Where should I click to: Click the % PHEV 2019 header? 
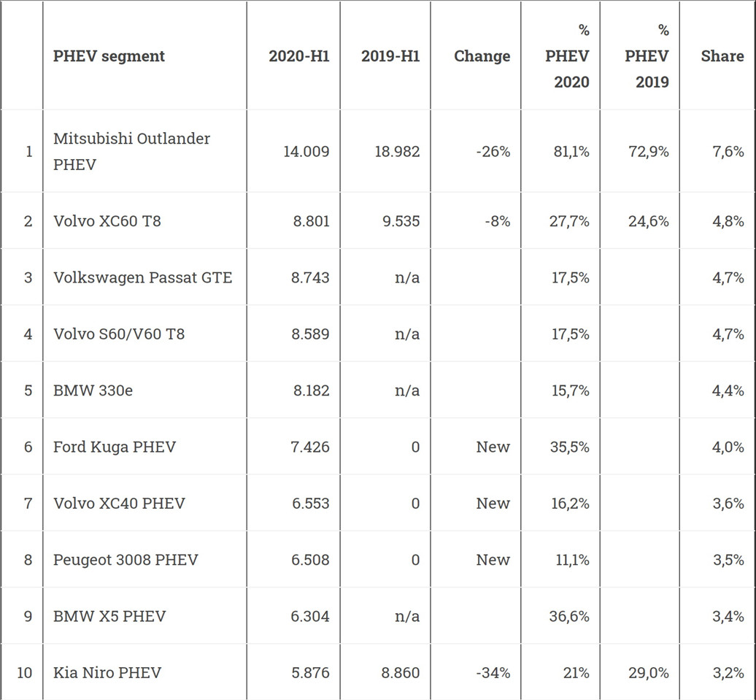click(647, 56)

...

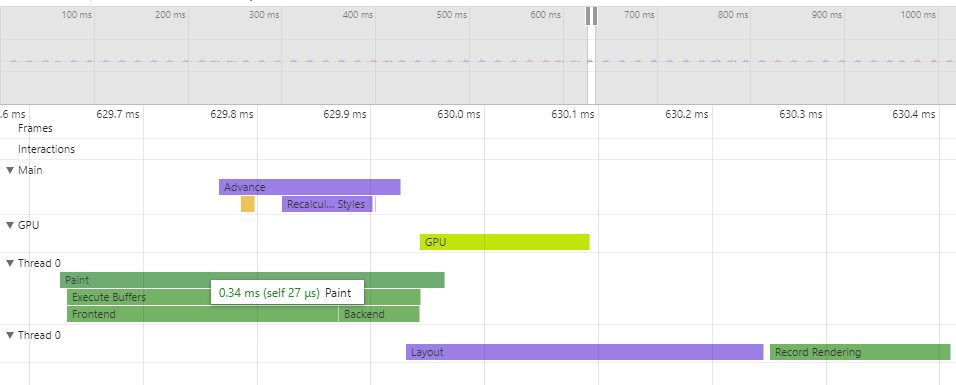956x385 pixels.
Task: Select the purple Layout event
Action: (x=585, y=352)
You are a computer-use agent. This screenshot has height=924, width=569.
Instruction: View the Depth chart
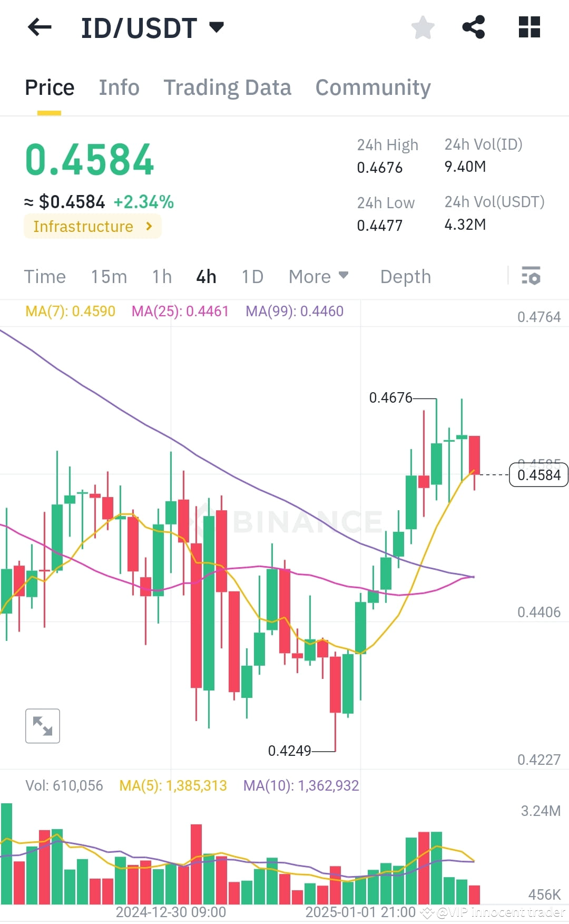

To do: Everything starting at the line containing "You are a computer-use" and ending at the line containing "Instruction: View the Depth chart" in the records above should be repeated exactly, and only that.

Exercise solution:
You are a computer-use agent. This screenshot has height=924, width=569.
Instruction: View the Depth chart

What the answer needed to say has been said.